English walnut trees make wonderful additions to the landscape if you have the room. They are visually impressive and can reach a height of over 60 feet with a 60 foot width, and a trunk that can measure 5 feet in diameter. These trees are prized for their wood as well as their nuts and can be a major food source for wildlife. Choosing a proper site for this valuable tree in important.
Choose a suitable site. Mature trees can be 60 feet in diameter and need a location that receives sun all day. English Walnut trees will tolerate a wide range of soil types but deep, well-drained soil is a must to prevent crown rot. They also need protection from high winds.

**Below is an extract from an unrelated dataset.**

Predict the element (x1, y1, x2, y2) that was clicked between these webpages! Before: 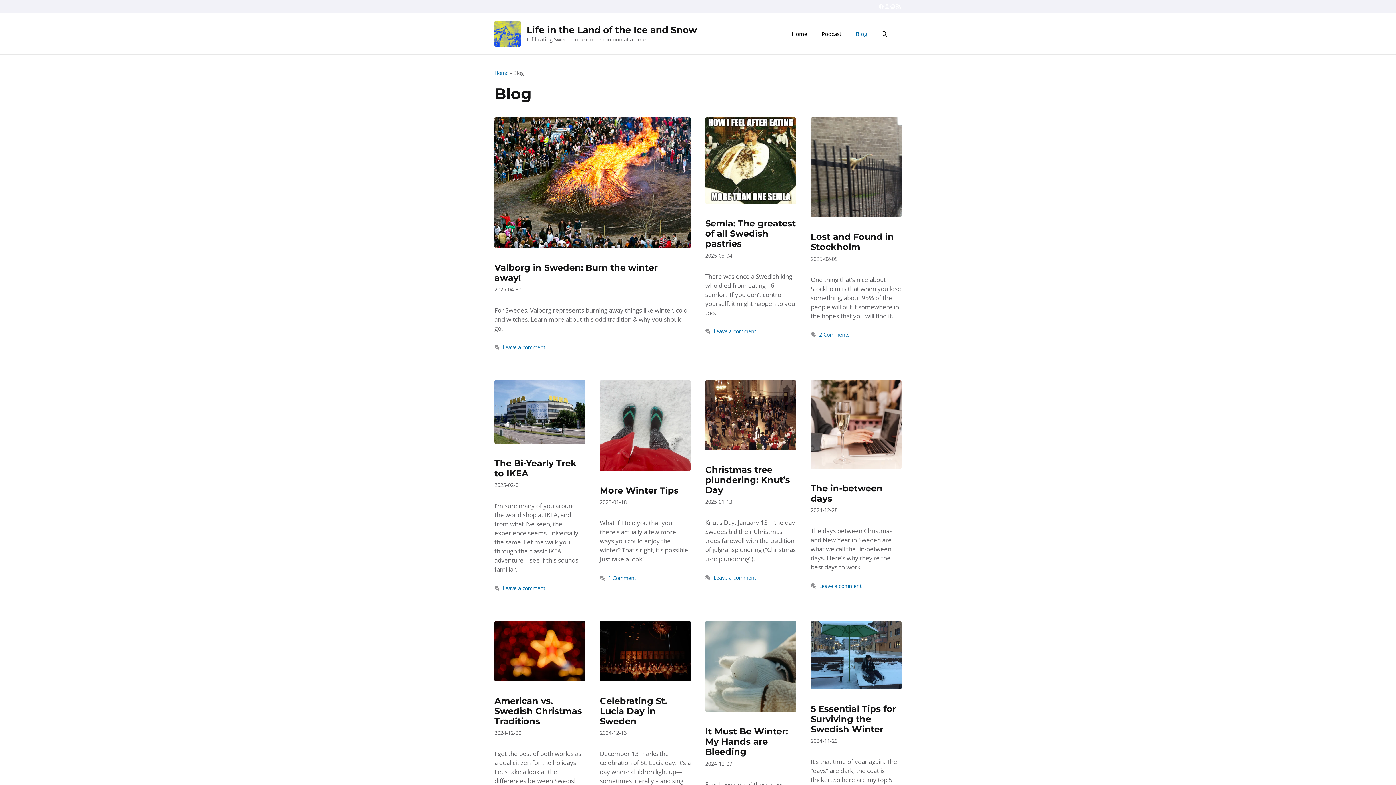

Choose a site away from patios and decks as these trees are messy and staining.
Dig a hole twice as wide as the root ball and as deep as the container or balled and burlaped tree. Most English walnut trees are grafted onto black walnut rootstock so the planting depth is important. Mix organic material (peat moss, leaf mold, manure, or compost) into the soil that has been removed. The ratio should be 1 part organic matter to two parts soil
Remove the plant from its container. If the roots are a dense mass, score the root ball deeply in three places with the pruning saw. Prune any visible damaged roots. If the plant is balled and wrapped in burlap, place the tree in the hole before removing the wrapping. Remove as much of the wrapping as you can and remove all the strings. What is left of the burlap will disintegrate over time.
Fill in around roots with the soil mixture. When you have filled in the hole half way, fill the planting hole with water. As it drains it will settle the planting mix around the roots. Continue filling in the hole and water again.
Water every day for the first two weeks.
Check the moisture level of the soil for the next few weeks and water as needed. The soil should be moist but not wet. Once your English walnut tree is established it will be drought tolerant.